** Opening Record excerpts block **
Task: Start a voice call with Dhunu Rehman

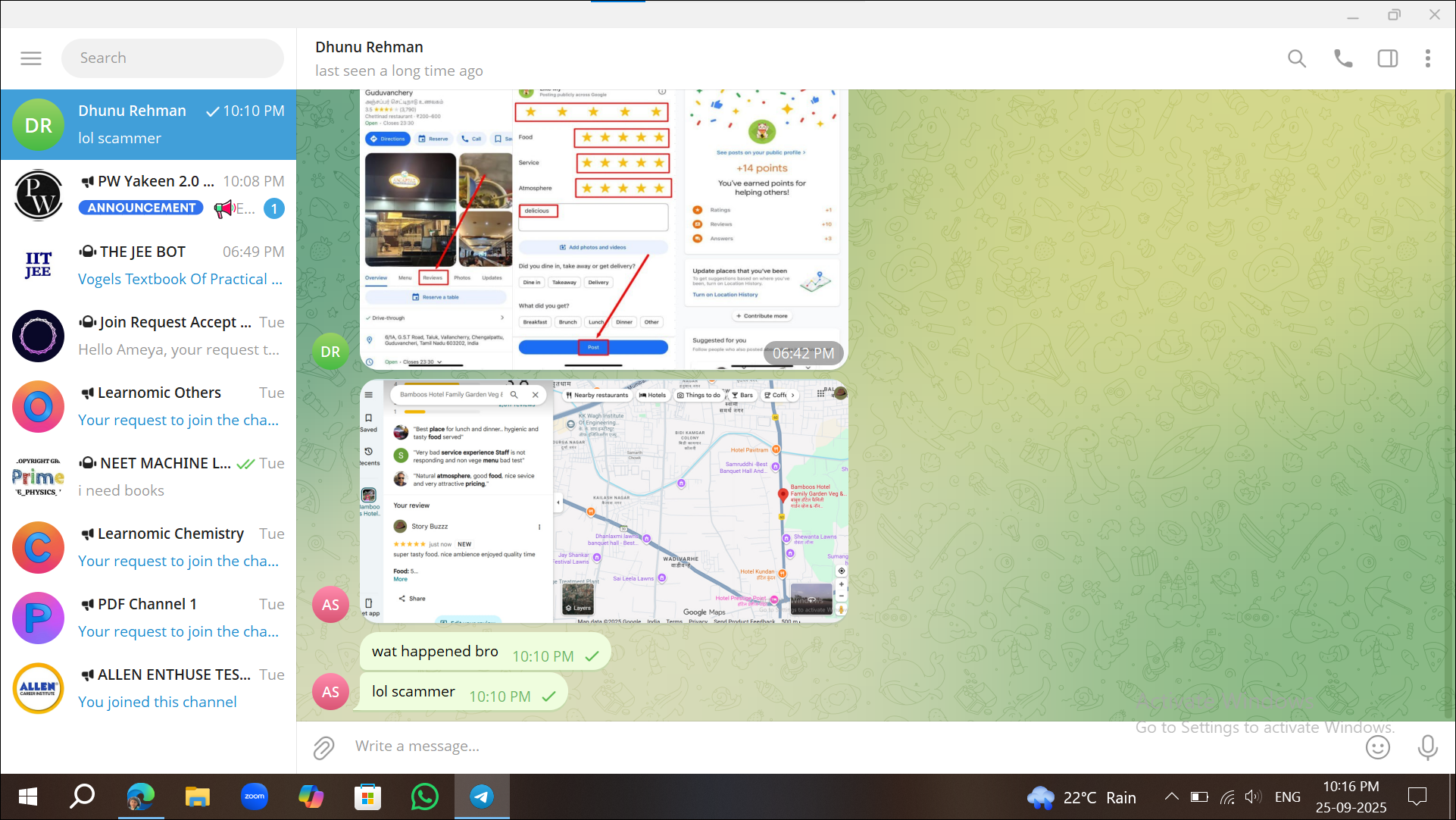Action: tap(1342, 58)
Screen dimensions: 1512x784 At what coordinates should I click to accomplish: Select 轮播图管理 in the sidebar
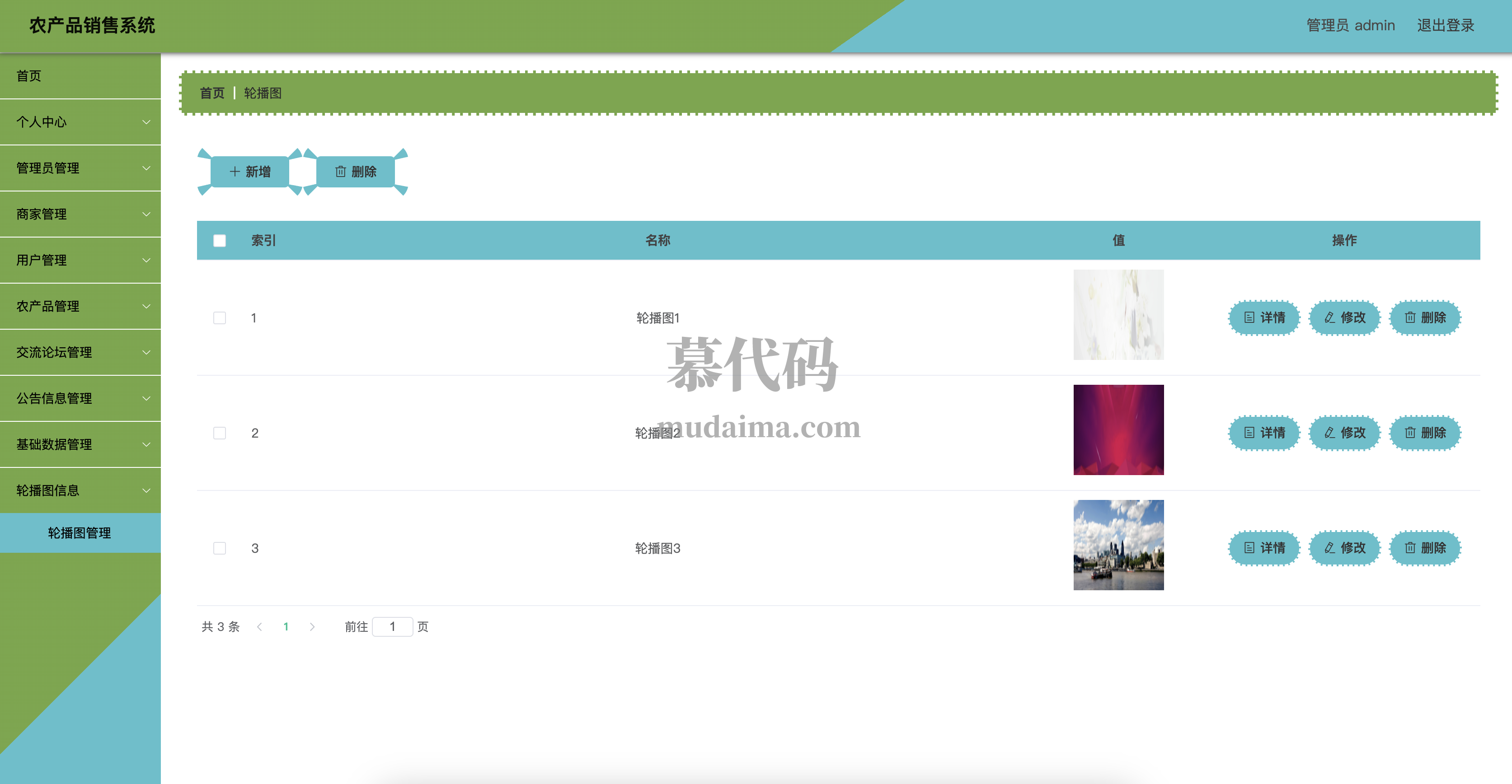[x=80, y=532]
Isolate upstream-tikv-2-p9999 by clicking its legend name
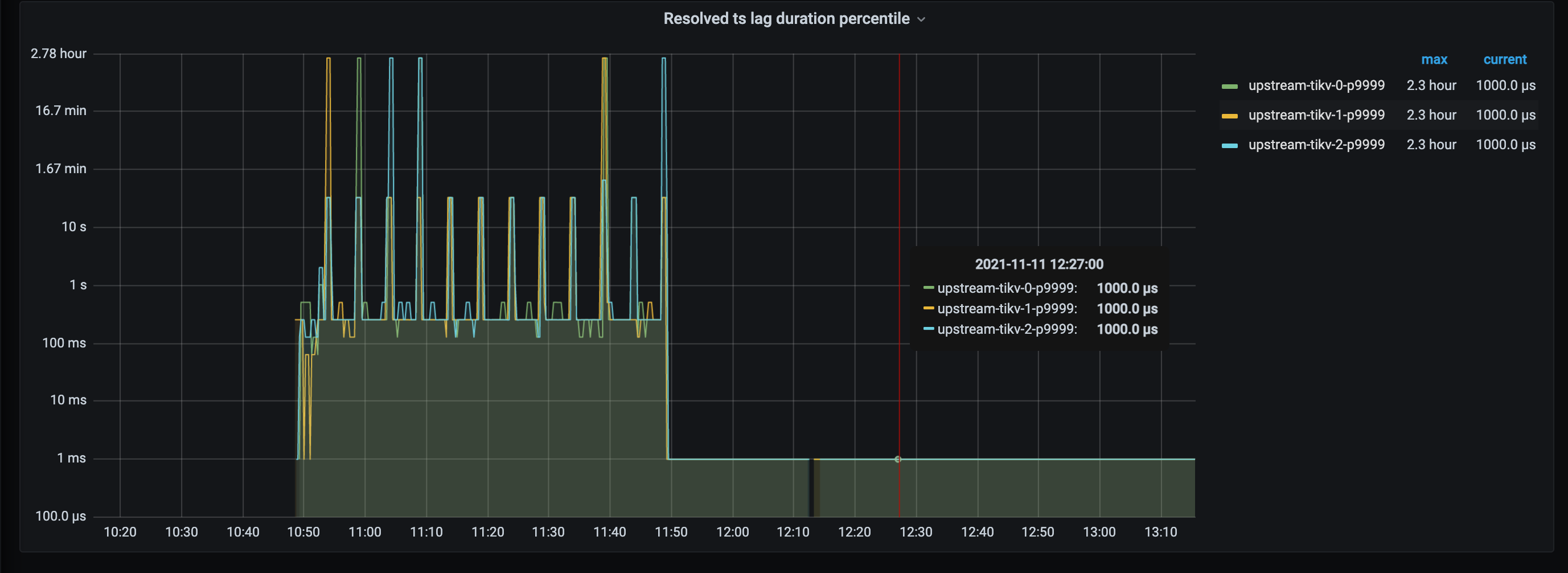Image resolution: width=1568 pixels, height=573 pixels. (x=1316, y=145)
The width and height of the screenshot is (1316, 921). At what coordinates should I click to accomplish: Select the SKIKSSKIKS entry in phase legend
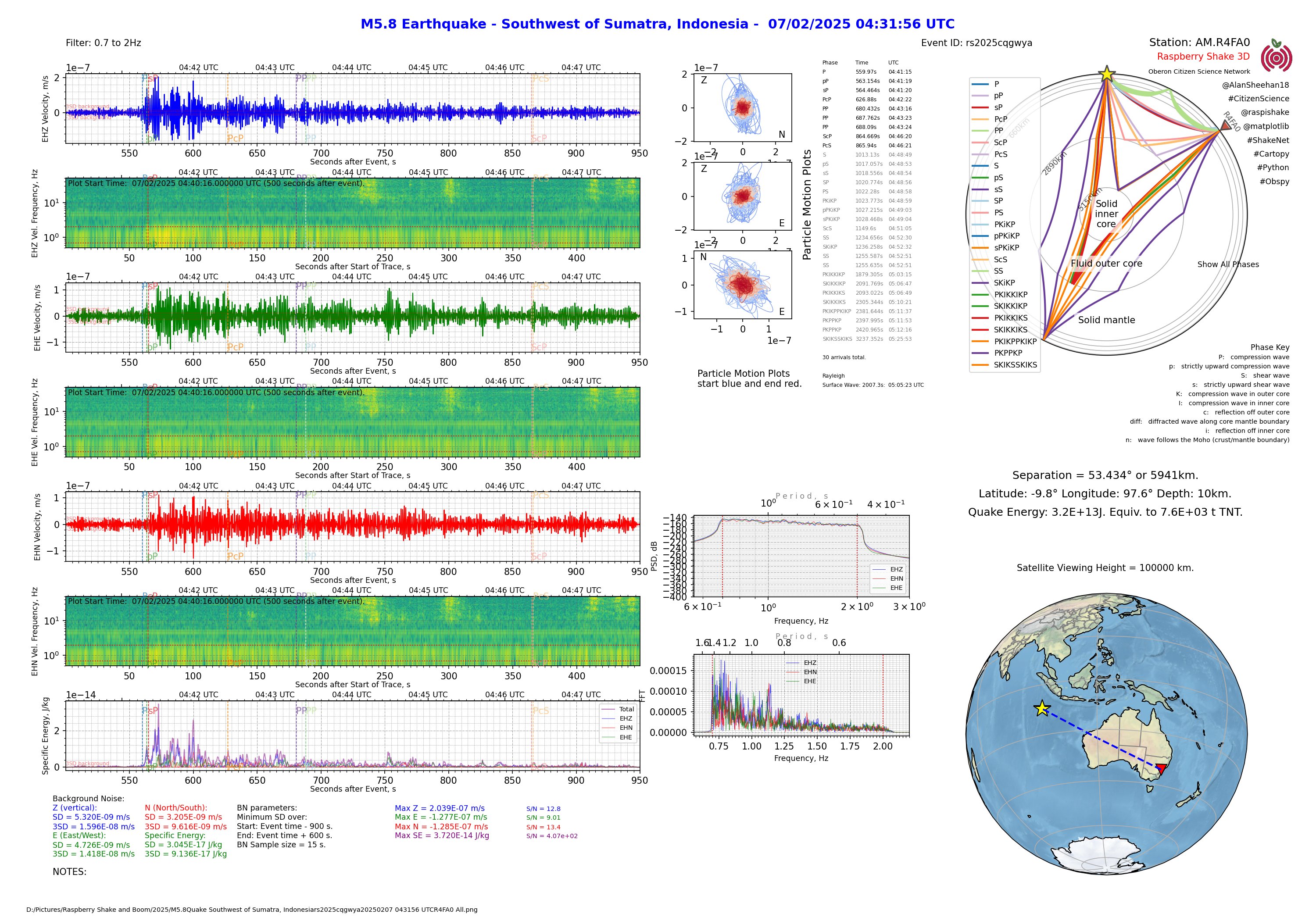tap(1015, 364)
** Closing Record excerpts block **
▶ **Task objective**
Beginning with the line that includes "Screen dimensions: 1512x784" and ending with the last line of the material, reproduce those lines exactly and nothing else, with no pictures.

▶ **Output**
Screen dimensions: 1512x784 At what coordinates should I click to accomplish: Select 轮播图管理 in the sidebar
[x=80, y=532]
Isolate upstream-tikv-2-p9999 by clicking its legend name
Image resolution: width=1568 pixels, height=573 pixels. (x=1316, y=145)
The width and height of the screenshot is (1316, 921). At what coordinates should I click to accomplish: Select the SKIKSSKIKS entry in phase legend
tap(1015, 364)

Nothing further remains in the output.